RP : Pertelevisian kita ke depan masih liberal. Saya pesimis kalau mengandalkan regulasi pemerintah, karena pemerintah tidak berani. Yang bisa membendung adalah dengan memperbanyak lembaga penyiaran publik lokal dan lembaga penyiaran komunitas sebagai penyeimbang bagi lembaga penyiaran nasional.
Lembaga penyiaran lokal dan komunitas, artinya membuat siaran untuk masyarakat dan komunitasnya sendiri. Kita tidak bisa mengandalkan lembaga penyiaran swasta (baca : stasiun televisi nasional) karena mereka berbisnis. Mereka menggunakan segala cara untuk meraup keuntungan dengan mengacuhkan moral, etika, susila dan bila perlu melanggar hukum.
Memang butuh modal dan perijinan. Kalau pemerintah berniat mencerdaskan warganya, maka harus dibiayai.

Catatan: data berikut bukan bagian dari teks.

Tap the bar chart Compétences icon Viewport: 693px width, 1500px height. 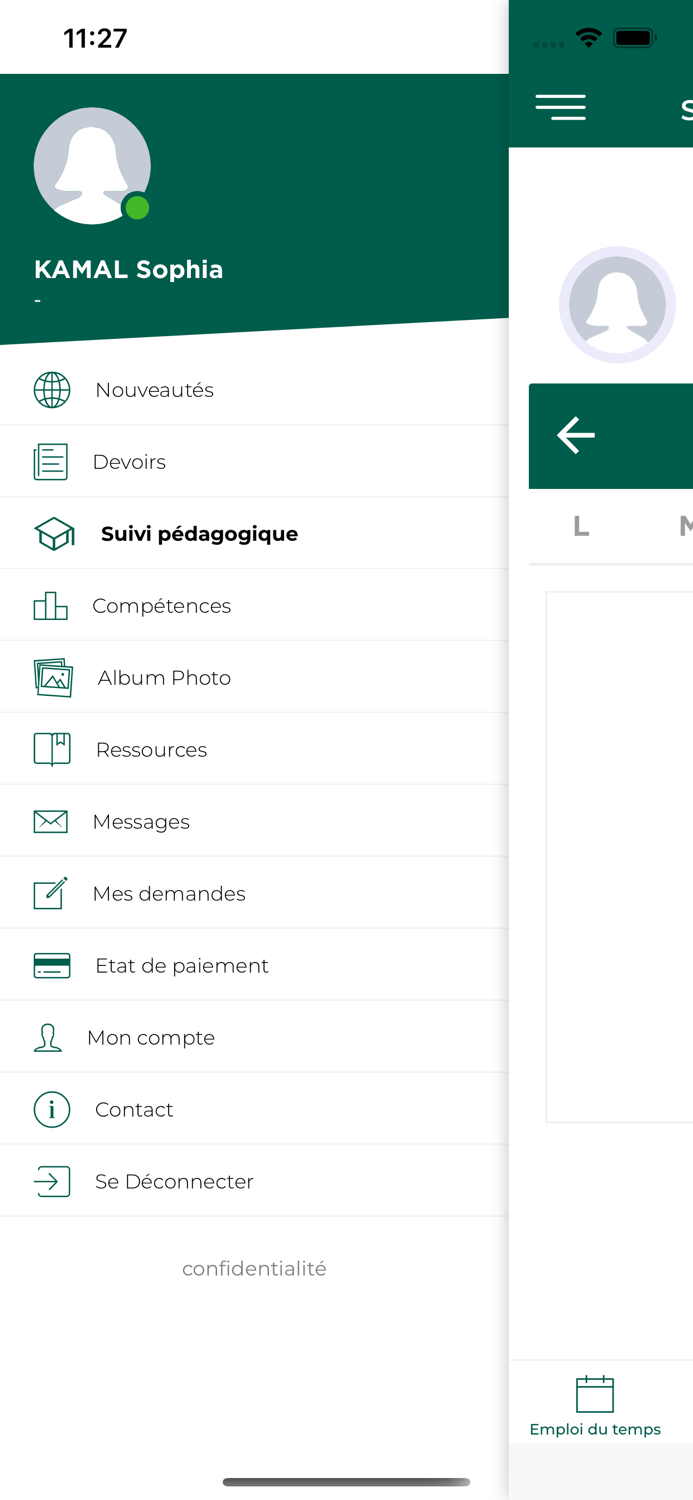click(x=51, y=606)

H : Bagaimana dengan penyiaran lokal di Jawa Timur sendiri?
RP : Antusiasmenya sangat tinggi, tapi masalahnya kembali pada regulasi dan aturan yang berbelit-belit. Untuk mendirikan lembaga penyiaran harus ke Jakarta, urusannya ribet, semrawut dan lama. KPID hanya sebatas memberi rekomendasi bukan perijinan. Regulasinya harus diubah, harus ada desentralisasi penyiaran. Selama pertelevisian kita masih terpusat dan liberal, cita-cita “mencerdaskan kehidupan bangsa” masih sulit dicapai.